I am often reminded how dedicated the parents are who come to see me. They are so worried about their children and will do anything for them. So often they say, I just want him/her to be happy. I heard a story recently about a young man who was 22 years old, living in his parents basement playing video games all day. When he arrived in the therapist's office at his parents demand, he said, "But they always said they just wanted me to be happy and I'm happy playing video games all day!"
Consider asking yourself if that is what you really want for your child. Of course you want them to be happy, but for most of us the goal of parenting it to raise an independently functioning 25-30 year old who is a contributing member of society. (I used to say 25 year old but so many of this generation seem some extra time to figure out how to be fully independent).
In addition it seems to me that we want our children to learn some of life's lessons like good behavior earns good consequences and bad behavior earns bad consequences. As an adult if you go to work and do a good job you get paid; if you don't go to work and do a good job, you get fired. For a child, school is their job and the teacher is their boss.

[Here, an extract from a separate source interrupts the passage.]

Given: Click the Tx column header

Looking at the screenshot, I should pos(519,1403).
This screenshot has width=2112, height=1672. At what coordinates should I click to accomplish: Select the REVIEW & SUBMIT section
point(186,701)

What are you doing now with your child that will help them survive in the adult world? What are you doing that will help them or hinder them as they try to become independent? Our job as parents is not to make life so easy for them that they stay with us forever. Our job is to help them learn the necessary skills to live on their own. This means learning to wake up by themselves and go to sleep by themselves, learning to cook and clean and do the laundry and balance a check book. It means learning to tolerate boring tasks and learning to do things we might not be eager to do like prepare our tax returns or take out the trash.
Is there one thing you can do today that will move you and your child in the direction of more independent functioning?